There’s still the issue of write amplification that comes from a clustered design (I need to write to multiple failure domains to properly protect the data), but between the raw speed of the components and the parallelism offered by NVMe, this seems to be mostly a non-issue.
But back to the shared everything bit of the puzzle - this allows them to do some interesting math (and I’m hoping to see a technical deep dive on this at a future Storage Field Day) permitting some flexible deduplication, compression and data protection that brings the useful cost/Gb back into the cheap slow hard disk range. We didn’t go too deep into the details here, but this is the stuff that will really make or break the value proposition as Renan was saying during the presentation that they expect a minimum of 1 Petabyte in their standard 2U JBOF (Just a Bunch Of Flash) enclosure, but in many cases they should be able to get considerably better data reduction, pushing the usable volume to up to “considerably more”…
No more disks
One of the messages put forth by Vast was the goal of eliminating the need for spinning rust completely. Now on a pure cost/Gb, cheap 3.5” SATA drivers will always win. There’s always the argument that all of the fancy compression technologies that are used by modern flash systems could be applied to data stored on cheap disks, but that introduces the latency and performance variability back in the system. As I’ve noticed on my internal ZFS systems, compression can be a big win for squeezing more performance out of spinning disks since it can reduce the number of physical IOs required, but it’s still a problem for primary tier-0 and tier-1 workloads that demand fixed or close to fixed latency. Clearly Vast is targeting these primary workloads that are constantly growing in capacity requirements and can’t accept the variability of having disks in the IO path.

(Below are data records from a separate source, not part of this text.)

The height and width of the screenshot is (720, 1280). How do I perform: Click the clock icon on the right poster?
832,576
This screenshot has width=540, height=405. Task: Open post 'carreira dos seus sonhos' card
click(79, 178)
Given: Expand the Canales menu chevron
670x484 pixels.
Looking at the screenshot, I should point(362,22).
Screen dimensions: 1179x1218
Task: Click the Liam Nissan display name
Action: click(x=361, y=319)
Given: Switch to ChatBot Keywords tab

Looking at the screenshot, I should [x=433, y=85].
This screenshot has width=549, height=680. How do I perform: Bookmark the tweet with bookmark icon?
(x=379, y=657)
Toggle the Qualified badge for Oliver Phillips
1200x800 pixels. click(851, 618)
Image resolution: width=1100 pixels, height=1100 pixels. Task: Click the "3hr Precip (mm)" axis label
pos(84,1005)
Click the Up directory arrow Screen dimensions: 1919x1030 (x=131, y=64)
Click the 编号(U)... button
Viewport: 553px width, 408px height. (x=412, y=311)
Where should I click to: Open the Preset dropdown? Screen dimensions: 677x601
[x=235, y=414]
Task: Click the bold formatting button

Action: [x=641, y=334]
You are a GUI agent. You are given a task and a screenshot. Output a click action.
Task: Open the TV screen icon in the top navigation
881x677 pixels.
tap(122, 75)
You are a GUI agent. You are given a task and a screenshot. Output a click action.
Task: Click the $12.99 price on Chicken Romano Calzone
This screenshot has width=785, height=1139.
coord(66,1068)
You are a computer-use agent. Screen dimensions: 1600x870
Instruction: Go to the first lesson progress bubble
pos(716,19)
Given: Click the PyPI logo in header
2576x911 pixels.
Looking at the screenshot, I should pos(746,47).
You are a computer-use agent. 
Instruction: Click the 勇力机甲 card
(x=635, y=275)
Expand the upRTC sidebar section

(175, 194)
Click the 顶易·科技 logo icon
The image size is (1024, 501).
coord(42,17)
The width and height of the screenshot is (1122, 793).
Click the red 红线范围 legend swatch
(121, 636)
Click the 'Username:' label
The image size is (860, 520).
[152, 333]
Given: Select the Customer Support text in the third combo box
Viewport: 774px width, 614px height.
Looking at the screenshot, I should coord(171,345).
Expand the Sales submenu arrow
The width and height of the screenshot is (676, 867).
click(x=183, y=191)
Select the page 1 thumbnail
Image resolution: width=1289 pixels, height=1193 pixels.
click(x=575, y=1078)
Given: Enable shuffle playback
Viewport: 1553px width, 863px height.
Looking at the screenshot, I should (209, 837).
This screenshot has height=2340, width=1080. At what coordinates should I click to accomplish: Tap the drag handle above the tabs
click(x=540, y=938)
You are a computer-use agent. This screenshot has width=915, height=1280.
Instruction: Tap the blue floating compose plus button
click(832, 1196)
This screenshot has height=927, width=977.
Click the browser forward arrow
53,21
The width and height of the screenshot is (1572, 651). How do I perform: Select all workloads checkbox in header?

That said, I see a second product opportunity here by leveraging the overall architecture, but replacing the flash media with the latest in SMR drives on the back-end, but limiting the client interfaces to the object storage where the IO performance requirements can be a little more forgiving. But with a new generation of QLC Flash starting to hit the market, I think that there will be lots of discussions and arguments over the value proposition of disks vs QLC given things like the density question since it’s possible to put a lot more flash storage in the same number of cubic centimetres as a hard drive, witness the 100 Tb Nimbus drive. SMR permits higher density than PMR, but we’re still a long ways away from the 100 Tb hard disk. I suspect that we’ll be seeing efficiency calculations that will be accounting for Watt/Tb/cm3 in the future as we aim for higher and higher density and performance/Watt.
Back to the future
There were some interesting digressions into ideas that this architecture enables moving forward and one of them was going away from the JBOF model to SSDs directly connected to Ethernet, similar to the Coraid Etherdrive concept, but this time around using NVMeOF instead of legacy protocols.
I’m really hoping that there’s some movement in this area since this is the logical method that will allow them to scale down effectively. Right now, this is a tool for the big players, remembering that the base JBOF is expected to provide at least a Petabyte of useful storage and scales up from there. But there’s a whole other market underneath that Petabyte floor that would love to ditch their disks on what appears to be a future-proofed architecture…
Holy grail?
So has Vast really accomplished that holy grail of having an all flash, all workloads solution at disk economics? It’s looking promising and I’m really curious to see how this plays out in the market.